1

I got used to Win+(1..9) hotkeys in windows 7+, and would like to implement something like this in LXDE.

So, I need to define a hotkey that will:

  • launch defined application if it is not launched yet, OR

  • switch me to that application if it's already running.

How this can be done?

I can check if app is running using ps -e | grep appname, but is there are any ways to make LXDE switch to app by its name or PID using command line? Or, maybe there are any other ways to do all this?

I've been implementing such behaviour in WinXP using AutoHotkey. In Win7/Win8 it's native. And it's very useful, so I'd like to use it in my Debian too.

1 Answers1

0

Unix doesn't exactly have a concept of “application”. Rather than using processes, toplevel windows would be a better indicator. They're easier to detect precisely, and you won't falsely detect applications of another user.

Each window has a class that identifies its application. To see the class name for an application, run the following command in a terminal and click on the application's window:

xprop WM_CLASS

This displays two strings: the instance name and the class name.

The most useful tools to display information about windows and perform some basic actions on them are xdotool and wmctrl.

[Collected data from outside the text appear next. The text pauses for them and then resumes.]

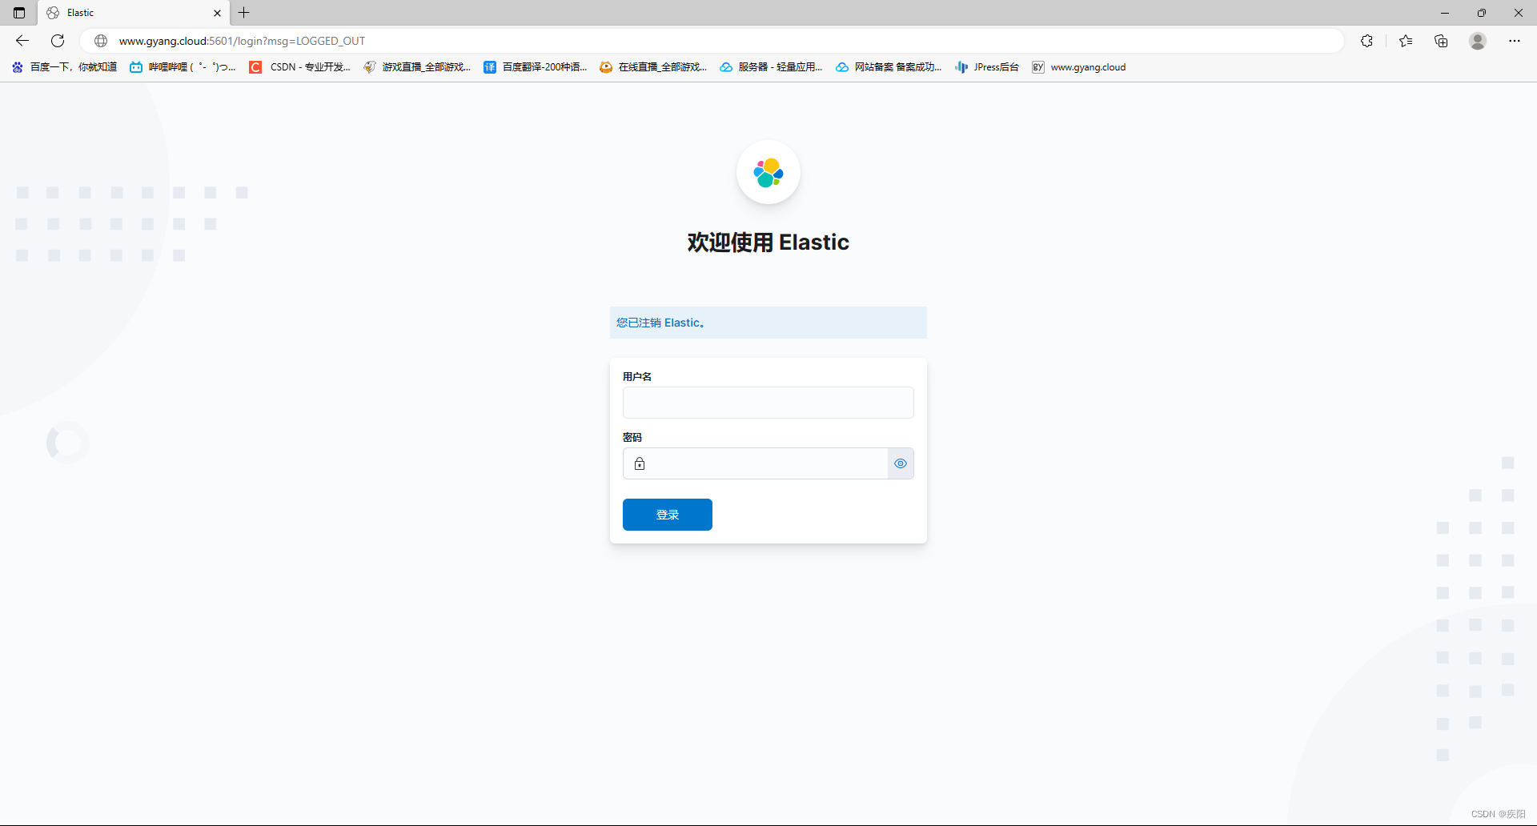
Task: Click the 登录 login button
Action: [x=667, y=515]
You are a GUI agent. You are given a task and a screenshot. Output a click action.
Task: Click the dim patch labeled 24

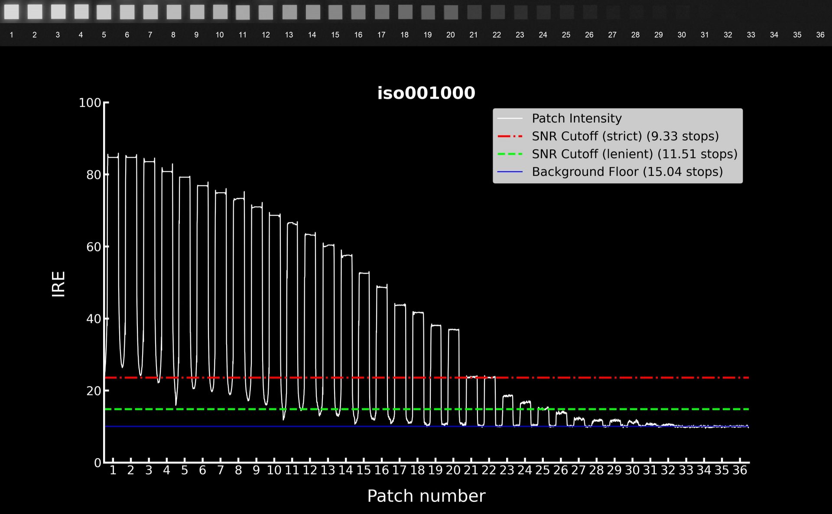[543, 12]
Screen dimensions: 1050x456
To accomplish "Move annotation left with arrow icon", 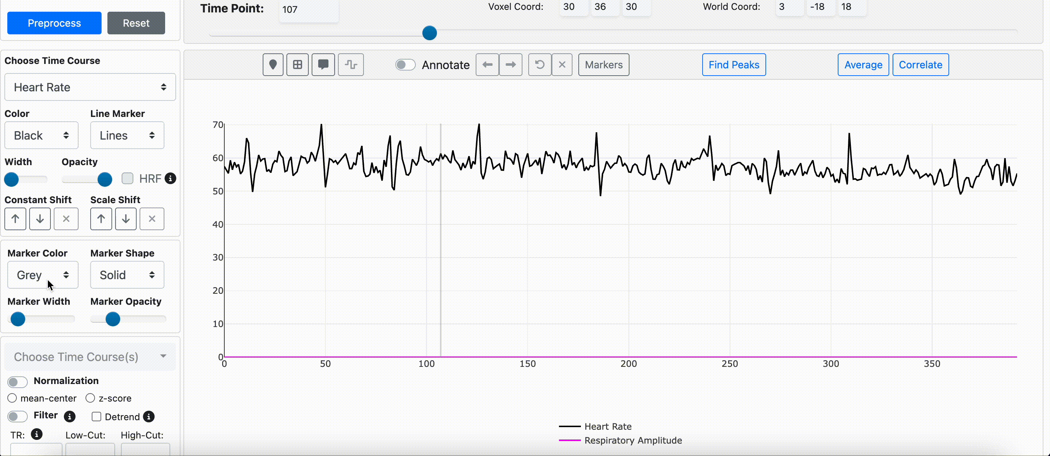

With wmctrl, you can use wmctrl -F -x -a "$instance.$class" to activate one of the windows with the given instance and class. If there is no matching window, wmctrl returns an error status, so you can then choose to launch the program. Example:

wmctrl -F -x -a Navigator.Firefox || firefox &

The equivalent xdotool command:

xdotool search --class --maxdepth 2 Firefox windowactivate || firefox &

If there are multiple toplevel windows, there's no easy way to determine which one will be activated. To activate the most recent one, you'd need the cooperation of your window manager — Openbox by default in LXDE. I'm not familiar with Openbox, but it's fairly lean, so it might not offer a way to report the most recently activated window. I think LXDE can be used with other window managers such as sawfish which is programmable so you could code this functionality inside the window managers in a few lines of code.

Use your window manager's key binding setting mechanism to bind the keys you want to one of these commands.